_Task objective_. Retype the data word for word, from the line with "676x481 pixels. Task: Click" up to and including the line with "pos(335,124)". Leave the pictures out of your answer.

====== Data supplied ======

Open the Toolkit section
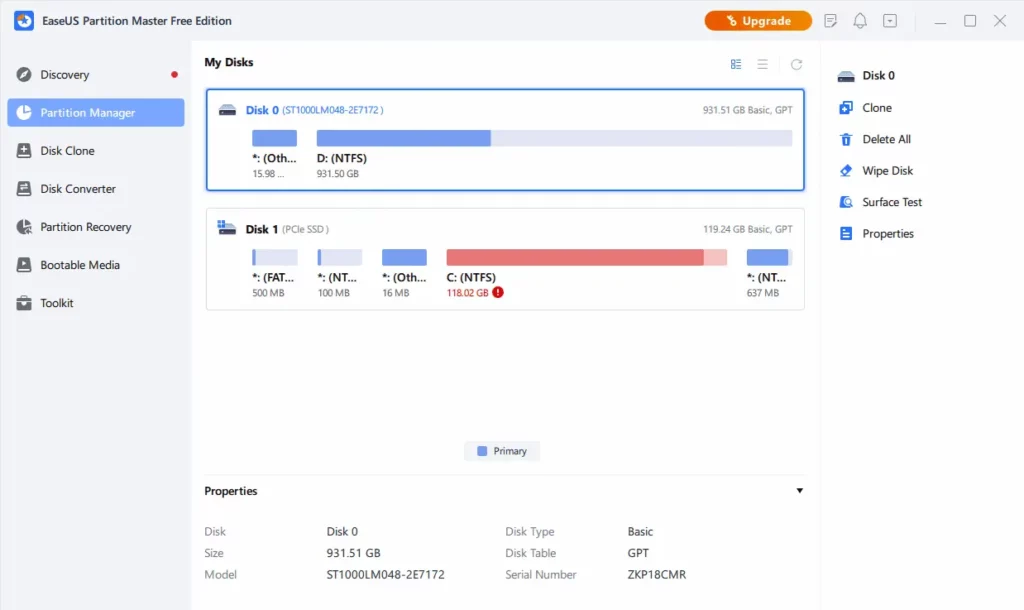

======
====== Data supplied ======

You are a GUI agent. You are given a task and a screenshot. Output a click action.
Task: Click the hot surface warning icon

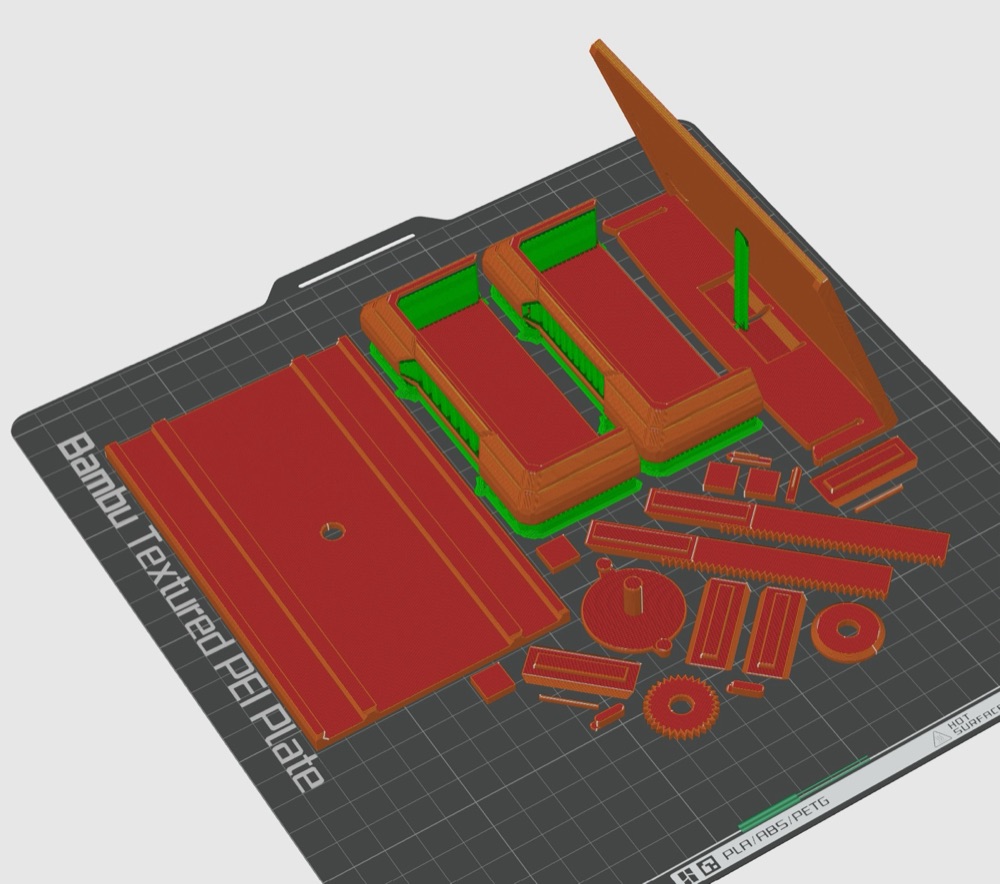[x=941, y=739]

======
====== Data supplied ======

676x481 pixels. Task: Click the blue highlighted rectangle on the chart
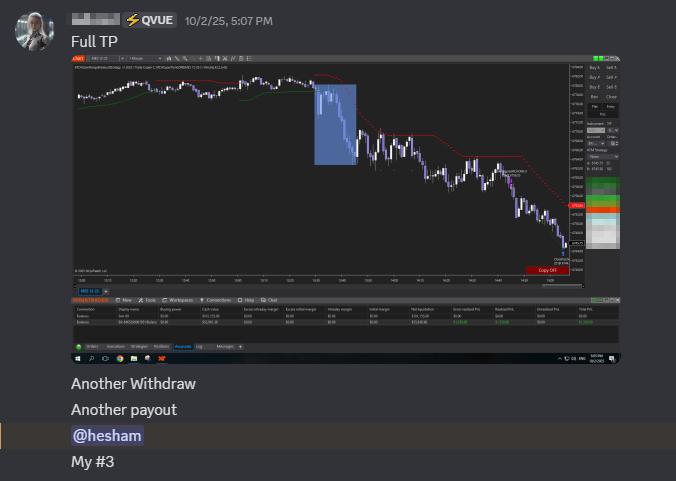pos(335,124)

======

_Response_.
676x481 pixels. Task: Click the blue highlighted rectangle on the chart
pos(335,124)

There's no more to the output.